A special summit on Zimbabwe
SADC's secretary general Tomaz Salamão announced this week that SADC would hold a special summit on Zimbabwe.

Although Finance Minister Tendai Biti says the country needs $132-million for elections, Zimbabwe Electoral Commission chairperson Rita Makarau is demanding $164-million to organise the polls effectively. Biti confirmed on Tuesday that the Cabinet had agreed on a consolidated voter registration plan after the treasury secured $25-million for the process.

Zanu-PF insiders say Mugabe is under pressure from Zanu-PF politburo hardliners to call for elections by June 29, which is when the tenure of the coalition government expires.

The SADC-appointed facilitator for Zimbabwe's political dialogue, South African President Jacob Zuma, met Mugabe on Sunday during the African Union General Assembly in Addis Ababa, Ethiopia, to discuss preparations for the special summit.

A SADC troika summit held in South Africa recently demanded that Zimbabwe first adopt critical reforms, including the controversial security sector reforms, before the elections take place.

Negotiators say, in addition to these political issues, there is also a lot of legal work that needs to be completed before elections.

Amendments to law
"While politicians are talking as if general elections will be held any day from now, the reality is there are still a lot of issues which need to be taken care of before poll dates can be announced," a senior MDC-T negotiator said.

"Now that there is a new Constitution, we are still negotiating amendments to the Electoral Act to accommodate proportional representation introduced by the new Constitution, election of senators to represent people with disabilities, take into consideration new time limits on proclamation of election dates and polling day, the transfer of election results between polling centres and factor in challenges to the validity of the next presidential election results."

A Zanu-PF negotiator explained that under the new Constitution 60 senators, 60 members of the National Assembly and 80 members of provincial councils will be elected by a system of proportional representation based on the votes cast for constituency members of the National Assembly.

"The current Electoral Act makes no provision for proportional representation and will have to be amended extensively to take this into account. Even thresholds on proportional representation and party lists will have to be negotiated," he said.

"In addition, the new senate will have two senators specially elected to represent persons with disabilities. How they will be elected and even the definition of persons with disabilities will have to be set out in the amended Electoral Act," the negotiator said.

Asked for comment, a senior official of the smaller MDC party involved in the ongoing negotiations said one provision in the new Constitution alone makes Mugabe's election date demands impossible.

Time limits
"Clause 157(3) of the new Constitution requires nomination day in every election to be at least 14 days after proclamation of the election date, and at least 30 days before the polling day," he said.
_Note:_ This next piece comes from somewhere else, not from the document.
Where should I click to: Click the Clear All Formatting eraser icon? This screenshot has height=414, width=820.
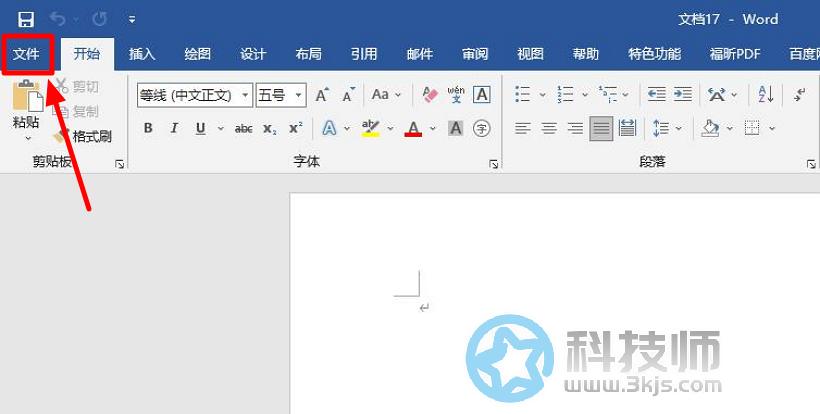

"These time limits will have to be incorporated into Section 38 of the Electoral Act, which will make it impossible to have elections by the end of next month."

Furthermore, negotiators say the Electoral Act as currently configured is vague and inconsistent on how and when election results must be transferred between electoral centres from ward to constituency on a provincial and national level. This ambiguity, lawmakers say, must be clarified to remove the inconsistencies.

'There are two reasons why immediate legislative amendments are needed. The first is that the next general elections will be held in accordance with the new Constitution, and the Electoral Act will have to be amended to align it to the new Constitution before the polls are held," an MDC-T negotiator said.

"The second reason is that the provisions of the new Constitution, which come into operation immediately, will trigger changes to several other statutes. "For instance, the Urban Councils Act and the Rural District Councils Act must be amended before the elections to remove the power of the minister of local government to appoint councillors because under the new Constitution all councillors will have to be elected. For the same reason, the ministerial notices laying down the number of councillors in each council will have to be amended."

Another negotiator said: "Since the registrar general and his officials will be obliged to apply the new provisions when dealing with applications for identity cards, voter registration and passports, there should be less bureaucracy. However, the president will not be able to issue a proclamation calling the next elections before all these things are done."

Mg Correspondent
Guest Author

Golding opportunity for kleptocrats

Government must take steps to clean up the country’s dirty real estate market, which has long offered a safe haven for criminals

SAA’s rescue men fly in defiance

The airline’s business rescue practitioners ignored a warning not to announce route closures and possible job cuts ahead of a restructuring plan

Press Releases

Response to the report of the independent assessors

VUT welcomes the publishing of the report of the independent assessors to investigate concerns of poor governance, leadership, management, corruption and fraud at the university.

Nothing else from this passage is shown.